2 cups unsalted butter, slightly softened
4 egg yolks
2 cups granulated sugar
4 cups all-purpose flour
2 tsp baking powder
1/4 tsp salt
1 tsp vanilla extract
1 cup raspberry jam, at room temperature
1/4 cup confectioners’ sugar
1. Cream the butter in a mixer fitted with a paddle attachment (or using a hand mixer) until soft and fluffy. Add the egg yolks and vanilla extract, and mix well.
2. Mix the granulated sugar, flour, baking powder, and salt together. Add to the butter and egg yolk mixture and mix just until incorporated and the dough starts to come together. Turn the dough out onto a floured work surface and form into two balls. Wrap each ball in plastic wrap and freeze at least 2 hours or overnight (or as long as a month, if you like).
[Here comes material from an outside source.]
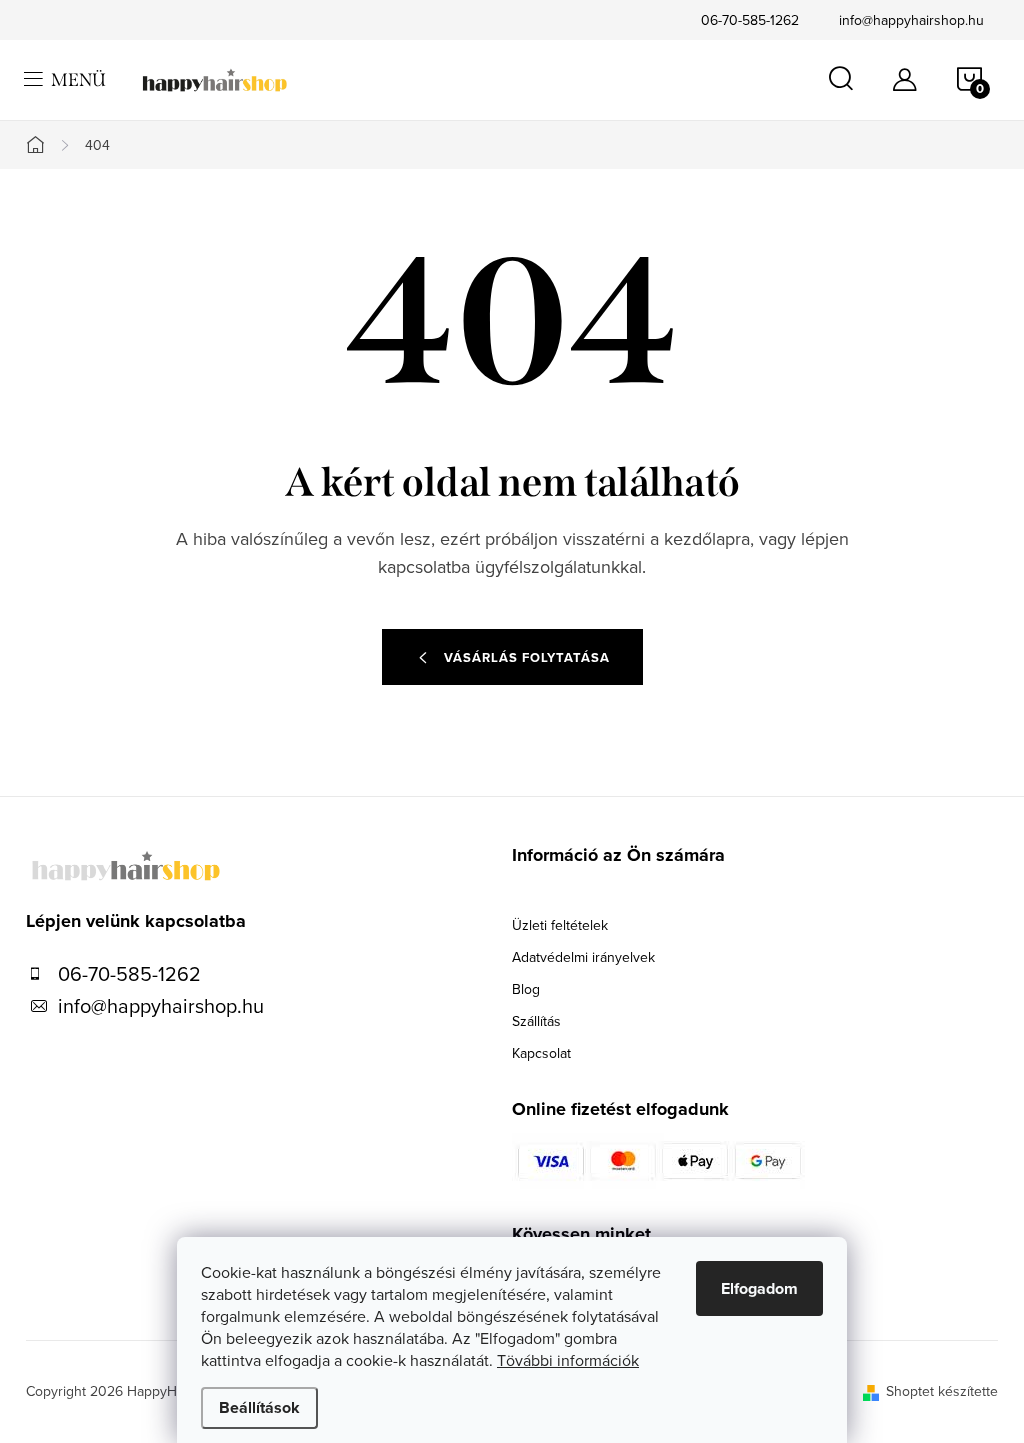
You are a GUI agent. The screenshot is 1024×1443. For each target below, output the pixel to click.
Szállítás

3. Heat the oven to 180 C.
4. Remove one ball of dough from the freezer and coarsely grate it by hand or with the grating disk in a food processor into the bottom of a 9×13-inch baking pan or a 10-inch tart pan with a removable bottom. Make sure the surface is covered evenly with shreds of dough.
5. With a piping bag with a wide tip or a zip-lock bag with the corner cut off, squeeze the jam over the surface as evenly as possible, to within 1/2 inch of the edge all the way around. Remove the remaining dough from the freezer and coarsely grate it over the entire surface.
6. Bake until lightly golden brown and the center no longer wiggles, 50 to 60 minutes. As soon as the shortbread comes out of the oven, dust with confectioners’ sugar.
7. Cool on a wire rack, then cut in the pan with a serrated knife. I find that for this an all bar cookies, chilling the pan in the fridge makes it a lot easier to get clean cuts.